Virtual event held on ‘Transversing Spaces’

Julie Zaborowski, Staff Reporter

The Academy of Lifelong Learning will be holding its second course of a three-part series called “Transversing Spaces: Increasing Empathy, Understanding, and Equity Cross Colors.” The last one will be Tues., Feb. 2. The course is open to the public, meaning students, faculty, staff, and members of the community are all able to attend. The goal of this course is to provide people with opportunities to learn new skills and talk about important topics, and explore new areas of learning.

This free event was held virtually from 1:30 p.m. to 3 p.m. with Dr. Carole Collins Ayanlaja.

The course takes a deeper look into race and what it means to be racist. Ayanlaja will also explore and explain the reality of institutional racism. The objective of this event is to make sure those who attended leave having a better point of view of empathy and race. By comprehending these things, people will have an awareness of our current complex issues with race.

The events are meant to help attendees have a better understanding of how our identity and others are shaped we need to understand that everyone’s background is different. Things that effect your identity are race, gender, socioeconomic status, birth order, religion and ethnicity differ from person to person and that can make someone’s personality different from another.

Dr. Ayanlaja educated those who attended on the history of race in the United States, finding their own identities and better understanding how their identities have been shaped. By better understanding your identity, you can better comprehend how other think.

Ayanlaja went over the race talk and discussed how difficult it might be to have that conversion. When having the race talk Dr. Ayanlaja stated that we should stay engaged, speak your truth, expect and accept non-closure and respect the integrity of varied perspective.

“We are not born with clean slates,” stated Dr. Ayanjala when speaking about being born as an African American woman in the United States. “In our society it is embedded to have someone check a box and declare a race.”

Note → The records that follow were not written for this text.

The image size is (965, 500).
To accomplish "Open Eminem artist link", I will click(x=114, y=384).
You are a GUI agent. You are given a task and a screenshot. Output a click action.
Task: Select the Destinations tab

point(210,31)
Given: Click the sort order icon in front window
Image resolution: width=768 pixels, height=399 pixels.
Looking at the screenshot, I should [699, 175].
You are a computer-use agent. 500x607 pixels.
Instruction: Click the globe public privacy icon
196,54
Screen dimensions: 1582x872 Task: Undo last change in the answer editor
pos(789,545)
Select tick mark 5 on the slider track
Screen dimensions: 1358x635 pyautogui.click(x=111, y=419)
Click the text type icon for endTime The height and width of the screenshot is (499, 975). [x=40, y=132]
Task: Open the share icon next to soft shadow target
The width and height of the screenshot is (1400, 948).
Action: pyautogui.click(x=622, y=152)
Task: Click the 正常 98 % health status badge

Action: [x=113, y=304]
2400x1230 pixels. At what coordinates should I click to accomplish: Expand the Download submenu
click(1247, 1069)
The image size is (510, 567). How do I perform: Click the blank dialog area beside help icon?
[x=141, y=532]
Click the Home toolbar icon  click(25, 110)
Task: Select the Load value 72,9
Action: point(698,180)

“We come into this world our race and we die our race,” said Dr. Ayanlaja when speaking about how importion race and ethnicity is in America.

She talks about the struggles that mixed children and adults deal with throughout their life. They struggle because they don’t know where they fit in and end up feeling divided because they don’t fit in with their white peers or their black ones.  Though attending all three sessions is recommended, it is not required. People can feel free to attend any of the three sessions.